■ Task statement
Copy out, exactly, the first line of the entries below and every line after it through the one containing "Task: Click the".

■ Available data
--*--
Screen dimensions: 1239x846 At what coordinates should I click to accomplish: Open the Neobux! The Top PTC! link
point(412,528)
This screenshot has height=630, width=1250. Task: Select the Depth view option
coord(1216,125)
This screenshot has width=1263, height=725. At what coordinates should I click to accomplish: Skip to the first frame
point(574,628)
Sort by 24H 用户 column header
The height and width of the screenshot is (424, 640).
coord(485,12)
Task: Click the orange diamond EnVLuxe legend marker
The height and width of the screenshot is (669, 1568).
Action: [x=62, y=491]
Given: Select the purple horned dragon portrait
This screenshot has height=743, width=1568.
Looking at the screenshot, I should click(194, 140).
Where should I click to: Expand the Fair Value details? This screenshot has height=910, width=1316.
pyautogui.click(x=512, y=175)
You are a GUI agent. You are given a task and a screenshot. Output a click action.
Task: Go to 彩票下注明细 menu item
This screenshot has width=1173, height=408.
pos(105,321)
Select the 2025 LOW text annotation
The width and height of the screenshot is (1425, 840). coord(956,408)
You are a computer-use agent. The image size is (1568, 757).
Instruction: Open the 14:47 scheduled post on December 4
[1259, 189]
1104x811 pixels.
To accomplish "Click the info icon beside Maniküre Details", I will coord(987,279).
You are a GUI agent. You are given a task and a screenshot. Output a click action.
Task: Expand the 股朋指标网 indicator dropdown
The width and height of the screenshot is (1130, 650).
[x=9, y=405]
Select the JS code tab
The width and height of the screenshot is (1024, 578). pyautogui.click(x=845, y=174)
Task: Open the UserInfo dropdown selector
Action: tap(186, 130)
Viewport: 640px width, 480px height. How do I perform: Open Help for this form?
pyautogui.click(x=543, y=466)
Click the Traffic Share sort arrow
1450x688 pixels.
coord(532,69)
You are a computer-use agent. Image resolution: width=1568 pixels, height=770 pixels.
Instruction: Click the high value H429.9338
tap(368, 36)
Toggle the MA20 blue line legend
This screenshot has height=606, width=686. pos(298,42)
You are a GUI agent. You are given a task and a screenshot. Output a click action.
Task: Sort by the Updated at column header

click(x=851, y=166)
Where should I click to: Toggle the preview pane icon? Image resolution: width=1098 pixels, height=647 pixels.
--*--
■ Solution for this exercise
Screen dimensions: 1239x846 At what coordinates should I click to accomplish: Open the Neobux! The Top PTC! link
point(412,528)
This screenshot has height=630, width=1250. Task: Select the Depth view option
coord(1216,125)
This screenshot has width=1263, height=725. At what coordinates should I click to accomplish: Skip to the first frame
point(574,628)
Sort by 24H 用户 column header
The height and width of the screenshot is (424, 640).
coord(485,12)
Task: Click the orange diamond EnVLuxe legend marker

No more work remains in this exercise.